Collected data entries
┌──
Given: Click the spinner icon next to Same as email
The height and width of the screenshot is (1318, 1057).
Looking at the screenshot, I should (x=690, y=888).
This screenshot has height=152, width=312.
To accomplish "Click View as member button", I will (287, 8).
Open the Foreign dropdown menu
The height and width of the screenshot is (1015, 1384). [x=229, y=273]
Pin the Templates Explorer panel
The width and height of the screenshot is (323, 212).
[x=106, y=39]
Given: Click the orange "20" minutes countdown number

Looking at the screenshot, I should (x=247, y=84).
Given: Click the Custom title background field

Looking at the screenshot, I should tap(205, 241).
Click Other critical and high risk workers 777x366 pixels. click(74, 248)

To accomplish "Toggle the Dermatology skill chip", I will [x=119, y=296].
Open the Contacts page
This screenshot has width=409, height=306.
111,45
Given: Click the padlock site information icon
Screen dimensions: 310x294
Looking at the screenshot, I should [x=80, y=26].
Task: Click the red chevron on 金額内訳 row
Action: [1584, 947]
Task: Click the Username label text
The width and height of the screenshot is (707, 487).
└──
Your task:
Give back all the records exactly as they stand.

Answer space:
Given: Click the spinner icon next to Same as email
The height and width of the screenshot is (1318, 1057).
Looking at the screenshot, I should (x=690, y=888).
This screenshot has height=152, width=312.
To accomplish "Click View as member button", I will (287, 8).
Open the Foreign dropdown menu
The height and width of the screenshot is (1015, 1384). [x=229, y=273]
Pin the Templates Explorer panel
The width and height of the screenshot is (323, 212).
[x=106, y=39]
Given: Click the orange "20" minutes countdown number

Looking at the screenshot, I should (x=247, y=84).
Given: Click the Custom title background field

Looking at the screenshot, I should tap(205, 241).
Click Other critical and high risk workers 777x366 pixels. click(74, 248)

To accomplish "Toggle the Dermatology skill chip", I will [x=119, y=296].
Open the Contacts page
This screenshot has width=409, height=306.
111,45
Given: Click the padlock site information icon
Screen dimensions: 310x294
Looking at the screenshot, I should [x=80, y=26].
Task: Click the red chevron on 金額内訳 row
Action: [1584, 947]
Task: Click the Username label text
The width and height of the screenshot is (707, 487).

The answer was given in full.